Russell Athletics, the company that manufactures some of students’ favorite gear sold in the University Shop, faces allegations of firing workers who were attempting to remedy their poor working conditions. Russell has shut down one factory, Jerzees de Honduras, eliminating 1,800 jobs. Although the company refutes claims that it shut down the factory because the workers there were unionized, it has kept all of its non-union factories open.

Villanova has stopped submitting orders to Russell until the company follows the codes of compliance set by two organizations, the Fair Labor Association and the Workers Rights Consortium. Villanova is a member of both of these organizations.

This decision is consistent with Villanova’s commitment to social justice and a step in the right direction. However, Villanova should not stop here. The University should terminate its entire contract with Russell and ensure that the other companies it does business with are sweat-free. Although Villanova doesn’t have the investigative resources on its own, it should lead within the FLA and WRC; these organizations pool the resourcces of many universities to advocate for fair labor standards at companies that make university apparel.

At this point, 18 universities, including Georgetown, Harvard and Penn State have ended their contracts with Russell because of the company’s workers’ rights abuses. These schools are also members of FLA and WRC. Recently, FLA proposed ways for Russell to improve its working conditions for employees, and Russell responded by assuring its university clientele that it will do so. However, after FLA and WRC urged further action, which Russell has not adopted, these universities broke their contracts with Russell.

As a member of these fair labor groups, Villanova should back the recommendations, not only in principle, but also in practice; they should actively terminate the contract with Russell.
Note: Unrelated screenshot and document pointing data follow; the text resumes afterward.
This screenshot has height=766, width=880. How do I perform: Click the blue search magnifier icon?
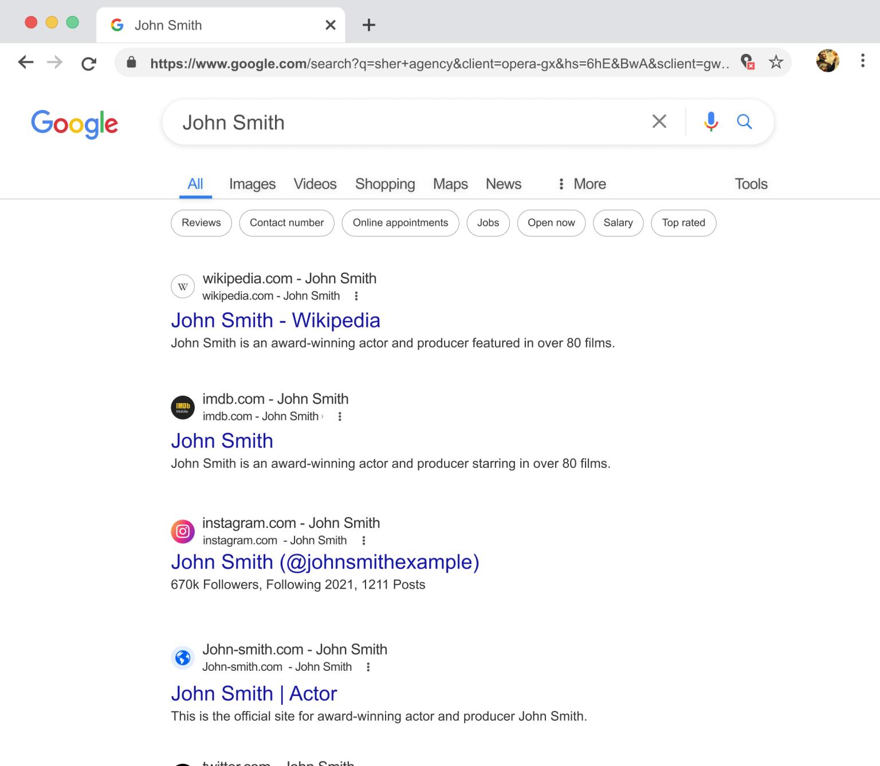tap(744, 122)
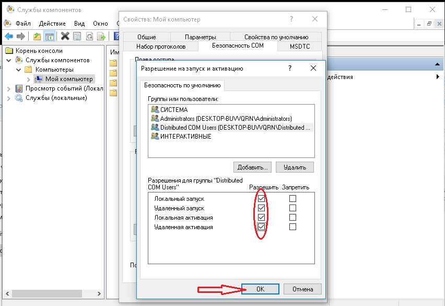The image size is (445, 306).
Task: Uncheck Allow for Удаленная активация
Action: (x=261, y=227)
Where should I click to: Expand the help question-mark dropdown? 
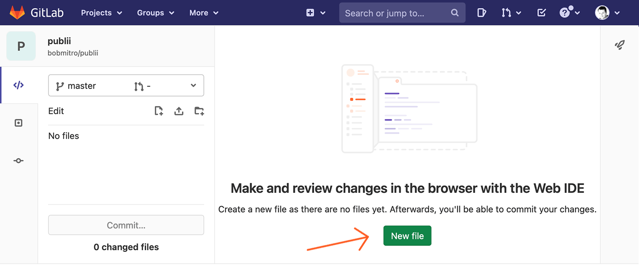[568, 13]
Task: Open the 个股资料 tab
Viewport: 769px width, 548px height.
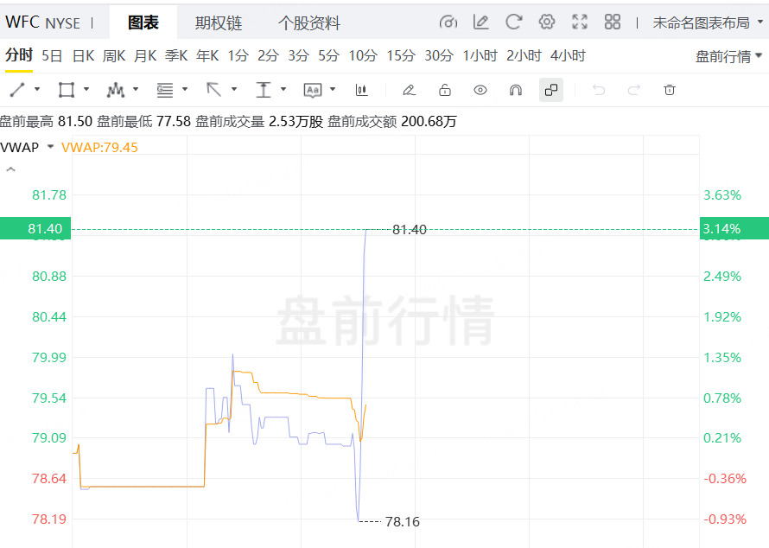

As a university committed to social justice, acting otherwise would contradict the mission we claim to promote. We sell fair trade coffee and tea products at Holy Grounds; we can certainly sell fair labor merchandise in the University Shop – even if that means having to pay a little more for the hoodies we love to wear.
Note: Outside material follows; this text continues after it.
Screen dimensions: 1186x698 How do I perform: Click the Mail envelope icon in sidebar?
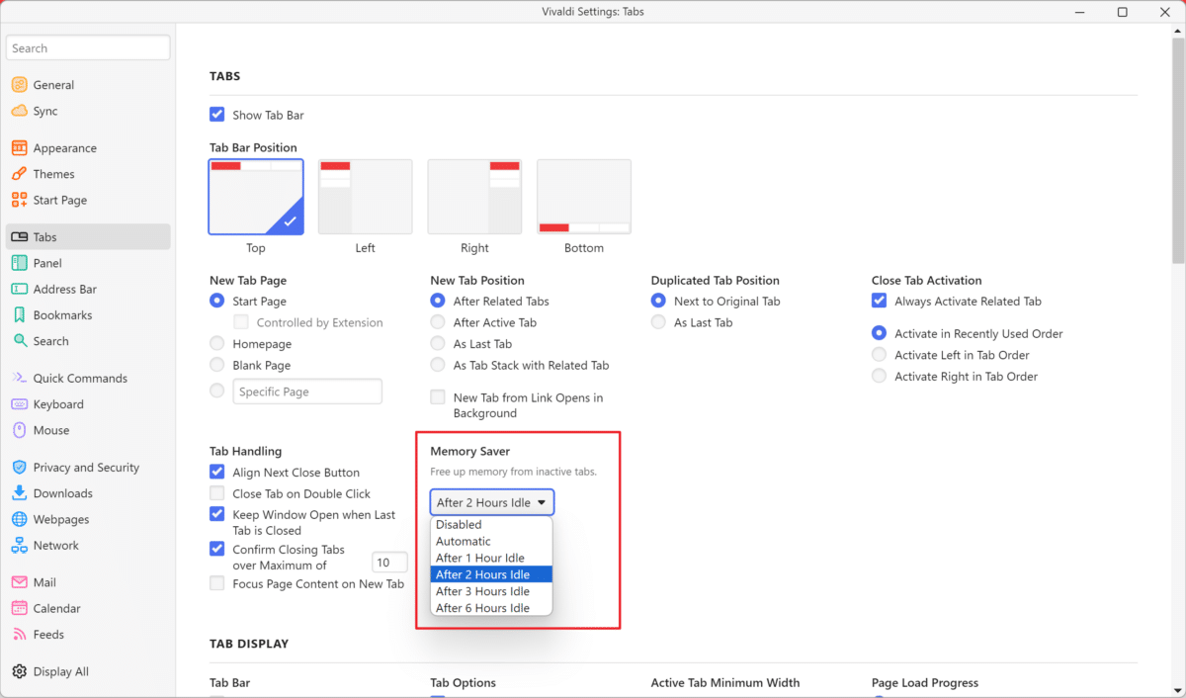(21, 581)
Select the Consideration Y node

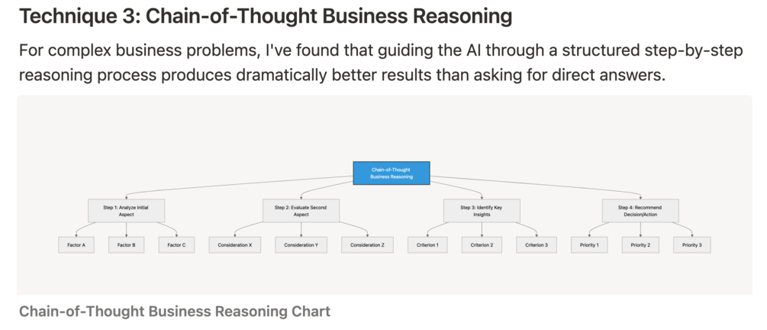[x=301, y=245]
This semester, Villanova celebrates the life of Archbishop Oscar Romero, a man committed to helping the poor and eliminating social injustice. While we celebrate his ideals and the movements they’ve generated, we must remember to do more than just admire Romero’s life work. We have to be proactive and put into practice the social justice ideals that Villanova espouses.

We can start, like so many other universities have, with the clothes that we put on our backs. Students, faculty and the Augustinian community should join together to advocate for fair labor conditions for the workers who produce our University merchandise.